> **What is being asked**:
In the entries that follow, the first line to write out is the one containing "Viewport: 881px width, 411px height.", and the last is the one containing "Given: Click the Specialized REITs label". Reproduce that stretch exactly, with nothing before or after it.

> **Information given**:

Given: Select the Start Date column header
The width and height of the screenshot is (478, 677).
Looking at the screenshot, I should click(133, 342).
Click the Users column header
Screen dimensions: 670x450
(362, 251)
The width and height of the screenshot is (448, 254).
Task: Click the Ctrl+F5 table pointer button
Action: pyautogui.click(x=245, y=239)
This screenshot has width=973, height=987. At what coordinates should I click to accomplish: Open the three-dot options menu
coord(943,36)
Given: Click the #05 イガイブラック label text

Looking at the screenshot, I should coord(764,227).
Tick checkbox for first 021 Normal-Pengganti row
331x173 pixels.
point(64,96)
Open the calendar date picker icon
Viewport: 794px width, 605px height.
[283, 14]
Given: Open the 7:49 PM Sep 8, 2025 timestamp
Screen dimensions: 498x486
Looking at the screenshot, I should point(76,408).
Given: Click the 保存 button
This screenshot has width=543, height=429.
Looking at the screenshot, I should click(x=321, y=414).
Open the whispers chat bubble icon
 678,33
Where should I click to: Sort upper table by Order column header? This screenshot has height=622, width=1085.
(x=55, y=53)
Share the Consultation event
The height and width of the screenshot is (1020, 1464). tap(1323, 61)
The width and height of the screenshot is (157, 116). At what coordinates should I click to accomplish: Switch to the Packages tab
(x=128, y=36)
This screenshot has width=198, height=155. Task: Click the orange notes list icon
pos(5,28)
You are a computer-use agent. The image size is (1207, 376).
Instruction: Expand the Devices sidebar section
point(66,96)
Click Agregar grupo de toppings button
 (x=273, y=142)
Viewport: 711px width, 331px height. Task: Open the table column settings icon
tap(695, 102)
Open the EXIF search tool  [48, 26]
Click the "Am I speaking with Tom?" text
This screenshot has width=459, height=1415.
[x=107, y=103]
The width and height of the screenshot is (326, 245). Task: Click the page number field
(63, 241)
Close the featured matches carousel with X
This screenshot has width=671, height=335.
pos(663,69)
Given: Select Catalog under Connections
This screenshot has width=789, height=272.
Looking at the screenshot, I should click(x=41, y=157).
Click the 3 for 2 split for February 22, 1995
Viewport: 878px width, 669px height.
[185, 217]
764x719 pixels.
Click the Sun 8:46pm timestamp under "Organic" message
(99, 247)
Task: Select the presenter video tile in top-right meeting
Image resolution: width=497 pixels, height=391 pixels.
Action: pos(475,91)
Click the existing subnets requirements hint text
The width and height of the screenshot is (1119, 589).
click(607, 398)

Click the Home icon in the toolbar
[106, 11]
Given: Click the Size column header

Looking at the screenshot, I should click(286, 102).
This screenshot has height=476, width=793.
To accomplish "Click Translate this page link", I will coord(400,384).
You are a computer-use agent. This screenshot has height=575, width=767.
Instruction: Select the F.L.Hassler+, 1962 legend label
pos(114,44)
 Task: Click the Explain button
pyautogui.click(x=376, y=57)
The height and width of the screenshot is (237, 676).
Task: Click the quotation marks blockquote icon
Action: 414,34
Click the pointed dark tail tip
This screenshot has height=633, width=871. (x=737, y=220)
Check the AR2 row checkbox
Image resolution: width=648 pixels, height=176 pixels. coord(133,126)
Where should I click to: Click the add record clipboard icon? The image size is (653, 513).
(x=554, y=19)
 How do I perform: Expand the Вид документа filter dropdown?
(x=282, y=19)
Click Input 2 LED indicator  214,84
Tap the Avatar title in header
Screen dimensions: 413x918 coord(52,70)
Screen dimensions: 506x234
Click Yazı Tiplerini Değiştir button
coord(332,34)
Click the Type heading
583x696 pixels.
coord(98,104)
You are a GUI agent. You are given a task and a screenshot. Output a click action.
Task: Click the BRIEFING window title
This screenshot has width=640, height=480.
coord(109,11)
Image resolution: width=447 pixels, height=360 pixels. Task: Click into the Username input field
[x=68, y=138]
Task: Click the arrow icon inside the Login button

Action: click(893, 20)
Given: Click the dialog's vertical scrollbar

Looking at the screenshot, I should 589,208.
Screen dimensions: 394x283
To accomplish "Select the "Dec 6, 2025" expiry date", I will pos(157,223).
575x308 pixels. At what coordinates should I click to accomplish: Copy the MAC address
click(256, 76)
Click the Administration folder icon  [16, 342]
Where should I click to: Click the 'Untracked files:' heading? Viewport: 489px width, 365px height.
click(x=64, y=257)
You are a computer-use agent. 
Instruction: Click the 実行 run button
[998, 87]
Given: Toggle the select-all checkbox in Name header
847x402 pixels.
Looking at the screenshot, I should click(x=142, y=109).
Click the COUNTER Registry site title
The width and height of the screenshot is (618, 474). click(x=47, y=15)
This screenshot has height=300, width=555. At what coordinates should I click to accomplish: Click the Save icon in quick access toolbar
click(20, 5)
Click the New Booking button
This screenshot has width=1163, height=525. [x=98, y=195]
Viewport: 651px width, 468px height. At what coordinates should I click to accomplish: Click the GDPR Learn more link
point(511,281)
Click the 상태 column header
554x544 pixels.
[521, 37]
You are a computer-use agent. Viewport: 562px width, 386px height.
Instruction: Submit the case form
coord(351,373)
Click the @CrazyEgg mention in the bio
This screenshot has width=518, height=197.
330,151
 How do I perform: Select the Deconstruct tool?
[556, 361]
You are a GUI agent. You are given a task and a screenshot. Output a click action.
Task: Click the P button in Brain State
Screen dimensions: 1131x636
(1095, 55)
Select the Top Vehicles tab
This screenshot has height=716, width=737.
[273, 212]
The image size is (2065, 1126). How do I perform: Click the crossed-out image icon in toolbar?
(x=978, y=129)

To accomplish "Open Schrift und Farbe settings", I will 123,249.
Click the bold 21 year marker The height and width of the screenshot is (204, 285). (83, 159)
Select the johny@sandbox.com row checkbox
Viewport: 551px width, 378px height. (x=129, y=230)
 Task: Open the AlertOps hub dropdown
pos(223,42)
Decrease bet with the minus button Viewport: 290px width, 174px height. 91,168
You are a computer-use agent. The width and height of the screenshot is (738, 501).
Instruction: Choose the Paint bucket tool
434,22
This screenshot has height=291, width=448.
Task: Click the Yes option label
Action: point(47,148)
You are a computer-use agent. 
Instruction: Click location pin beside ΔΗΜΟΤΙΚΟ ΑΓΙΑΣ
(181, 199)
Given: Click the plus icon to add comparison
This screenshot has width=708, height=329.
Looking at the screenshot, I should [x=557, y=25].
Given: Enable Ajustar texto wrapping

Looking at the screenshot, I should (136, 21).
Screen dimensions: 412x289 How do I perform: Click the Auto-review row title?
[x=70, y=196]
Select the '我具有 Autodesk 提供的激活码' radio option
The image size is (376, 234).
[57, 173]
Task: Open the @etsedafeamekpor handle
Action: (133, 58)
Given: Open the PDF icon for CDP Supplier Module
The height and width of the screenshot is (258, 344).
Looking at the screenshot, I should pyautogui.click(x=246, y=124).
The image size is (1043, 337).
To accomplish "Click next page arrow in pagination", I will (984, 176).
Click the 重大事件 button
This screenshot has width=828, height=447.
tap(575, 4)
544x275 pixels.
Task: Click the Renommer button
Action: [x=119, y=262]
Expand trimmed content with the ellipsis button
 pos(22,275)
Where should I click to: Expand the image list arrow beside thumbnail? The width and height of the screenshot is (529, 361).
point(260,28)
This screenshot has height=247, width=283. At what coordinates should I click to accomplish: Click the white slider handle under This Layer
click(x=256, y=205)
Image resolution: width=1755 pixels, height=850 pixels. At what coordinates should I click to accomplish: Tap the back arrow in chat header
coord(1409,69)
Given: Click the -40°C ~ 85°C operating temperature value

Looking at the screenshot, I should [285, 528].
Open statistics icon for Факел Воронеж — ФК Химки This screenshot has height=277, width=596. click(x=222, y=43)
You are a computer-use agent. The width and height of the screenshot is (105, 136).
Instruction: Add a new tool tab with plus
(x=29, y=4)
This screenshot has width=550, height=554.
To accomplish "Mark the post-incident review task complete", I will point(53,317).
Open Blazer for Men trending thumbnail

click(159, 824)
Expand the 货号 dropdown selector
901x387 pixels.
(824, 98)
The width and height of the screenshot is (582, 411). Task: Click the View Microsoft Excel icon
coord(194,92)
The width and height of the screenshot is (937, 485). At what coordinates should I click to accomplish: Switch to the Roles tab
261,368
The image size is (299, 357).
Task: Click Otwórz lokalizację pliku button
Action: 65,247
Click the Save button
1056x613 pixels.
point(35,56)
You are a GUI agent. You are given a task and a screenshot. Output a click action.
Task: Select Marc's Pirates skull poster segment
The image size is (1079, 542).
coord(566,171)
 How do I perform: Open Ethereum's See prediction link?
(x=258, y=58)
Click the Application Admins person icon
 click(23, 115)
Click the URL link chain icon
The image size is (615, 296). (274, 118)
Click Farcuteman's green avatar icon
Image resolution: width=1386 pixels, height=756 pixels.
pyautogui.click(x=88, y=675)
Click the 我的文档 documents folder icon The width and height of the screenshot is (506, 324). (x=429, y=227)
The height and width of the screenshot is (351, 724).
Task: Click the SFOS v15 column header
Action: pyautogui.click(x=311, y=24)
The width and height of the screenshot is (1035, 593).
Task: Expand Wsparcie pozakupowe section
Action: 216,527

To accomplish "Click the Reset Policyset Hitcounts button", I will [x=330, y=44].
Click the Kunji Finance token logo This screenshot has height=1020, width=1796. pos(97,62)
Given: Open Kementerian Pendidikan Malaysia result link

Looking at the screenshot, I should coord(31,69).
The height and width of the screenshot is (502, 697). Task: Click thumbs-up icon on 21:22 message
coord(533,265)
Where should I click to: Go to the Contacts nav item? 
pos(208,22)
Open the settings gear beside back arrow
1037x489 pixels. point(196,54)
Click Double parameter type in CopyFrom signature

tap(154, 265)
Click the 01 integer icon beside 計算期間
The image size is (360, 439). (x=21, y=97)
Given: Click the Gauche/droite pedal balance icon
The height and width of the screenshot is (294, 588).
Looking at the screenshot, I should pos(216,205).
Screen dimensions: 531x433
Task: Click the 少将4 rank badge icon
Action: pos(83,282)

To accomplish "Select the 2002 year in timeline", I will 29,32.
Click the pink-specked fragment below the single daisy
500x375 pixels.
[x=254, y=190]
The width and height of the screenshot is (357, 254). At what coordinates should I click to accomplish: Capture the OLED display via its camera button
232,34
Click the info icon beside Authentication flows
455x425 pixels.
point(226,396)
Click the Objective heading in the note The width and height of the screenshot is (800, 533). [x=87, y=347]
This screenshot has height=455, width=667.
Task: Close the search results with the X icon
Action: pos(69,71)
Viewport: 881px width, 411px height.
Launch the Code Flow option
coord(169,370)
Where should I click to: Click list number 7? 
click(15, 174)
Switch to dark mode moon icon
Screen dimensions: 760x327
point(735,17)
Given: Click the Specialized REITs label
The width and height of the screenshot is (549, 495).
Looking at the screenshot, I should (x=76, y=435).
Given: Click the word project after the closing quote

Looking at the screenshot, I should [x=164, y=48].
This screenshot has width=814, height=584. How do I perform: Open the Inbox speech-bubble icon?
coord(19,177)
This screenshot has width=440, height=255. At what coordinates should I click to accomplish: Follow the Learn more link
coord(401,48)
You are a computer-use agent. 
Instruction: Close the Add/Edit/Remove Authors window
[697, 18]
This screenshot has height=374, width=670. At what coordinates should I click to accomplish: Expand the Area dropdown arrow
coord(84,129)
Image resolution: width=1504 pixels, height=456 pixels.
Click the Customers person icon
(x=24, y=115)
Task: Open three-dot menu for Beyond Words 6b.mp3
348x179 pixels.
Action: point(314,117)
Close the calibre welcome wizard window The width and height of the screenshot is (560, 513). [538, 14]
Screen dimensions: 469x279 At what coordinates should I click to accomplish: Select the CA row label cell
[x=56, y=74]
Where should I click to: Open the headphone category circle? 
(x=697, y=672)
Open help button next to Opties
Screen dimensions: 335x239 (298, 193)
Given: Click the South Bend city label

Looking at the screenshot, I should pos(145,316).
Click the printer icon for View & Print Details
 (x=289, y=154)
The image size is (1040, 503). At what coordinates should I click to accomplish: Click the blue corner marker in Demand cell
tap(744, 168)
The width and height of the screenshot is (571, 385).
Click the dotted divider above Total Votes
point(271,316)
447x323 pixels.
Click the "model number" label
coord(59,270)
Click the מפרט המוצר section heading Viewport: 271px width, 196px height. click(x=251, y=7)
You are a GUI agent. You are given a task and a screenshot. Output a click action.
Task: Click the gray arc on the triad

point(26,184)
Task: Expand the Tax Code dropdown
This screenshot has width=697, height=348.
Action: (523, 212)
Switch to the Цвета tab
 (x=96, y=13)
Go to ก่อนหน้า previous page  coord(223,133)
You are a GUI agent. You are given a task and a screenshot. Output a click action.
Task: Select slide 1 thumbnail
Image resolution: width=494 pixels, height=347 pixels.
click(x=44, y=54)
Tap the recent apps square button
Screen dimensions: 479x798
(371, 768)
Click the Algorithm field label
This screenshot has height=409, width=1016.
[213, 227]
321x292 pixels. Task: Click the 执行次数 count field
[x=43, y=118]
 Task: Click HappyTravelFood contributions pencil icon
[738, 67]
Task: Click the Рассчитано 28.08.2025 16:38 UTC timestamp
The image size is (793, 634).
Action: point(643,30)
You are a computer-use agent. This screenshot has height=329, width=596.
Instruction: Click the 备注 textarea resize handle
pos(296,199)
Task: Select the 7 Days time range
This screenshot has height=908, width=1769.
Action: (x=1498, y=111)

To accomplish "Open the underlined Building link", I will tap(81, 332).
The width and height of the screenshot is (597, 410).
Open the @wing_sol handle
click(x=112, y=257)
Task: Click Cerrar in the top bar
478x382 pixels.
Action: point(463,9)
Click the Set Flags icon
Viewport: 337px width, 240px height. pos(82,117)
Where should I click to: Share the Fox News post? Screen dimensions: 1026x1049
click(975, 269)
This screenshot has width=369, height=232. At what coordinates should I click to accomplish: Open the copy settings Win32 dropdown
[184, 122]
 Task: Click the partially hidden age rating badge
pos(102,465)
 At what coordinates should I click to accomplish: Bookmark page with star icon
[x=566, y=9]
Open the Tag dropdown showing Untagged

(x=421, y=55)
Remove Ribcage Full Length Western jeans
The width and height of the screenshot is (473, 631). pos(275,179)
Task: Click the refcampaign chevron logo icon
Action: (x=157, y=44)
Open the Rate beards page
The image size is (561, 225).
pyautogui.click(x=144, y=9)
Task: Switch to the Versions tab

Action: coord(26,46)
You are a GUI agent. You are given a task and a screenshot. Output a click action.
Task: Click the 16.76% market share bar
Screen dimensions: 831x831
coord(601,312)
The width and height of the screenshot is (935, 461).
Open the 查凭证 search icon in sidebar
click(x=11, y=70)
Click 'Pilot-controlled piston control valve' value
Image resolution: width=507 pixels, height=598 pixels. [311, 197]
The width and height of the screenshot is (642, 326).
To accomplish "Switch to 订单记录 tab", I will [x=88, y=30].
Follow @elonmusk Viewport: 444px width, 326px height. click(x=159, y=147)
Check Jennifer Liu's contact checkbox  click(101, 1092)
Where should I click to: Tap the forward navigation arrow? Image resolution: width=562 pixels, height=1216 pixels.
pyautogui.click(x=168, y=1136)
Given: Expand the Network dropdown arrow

> **Task result**:
Viewport: 881px width, 411px height.
Launch the Code Flow option
coord(169,370)
Where should I click to: Click list number 7? 
click(15, 174)
Switch to dark mode moon icon
Screen dimensions: 760x327
point(735,17)
Given: Click the Specialized REITs label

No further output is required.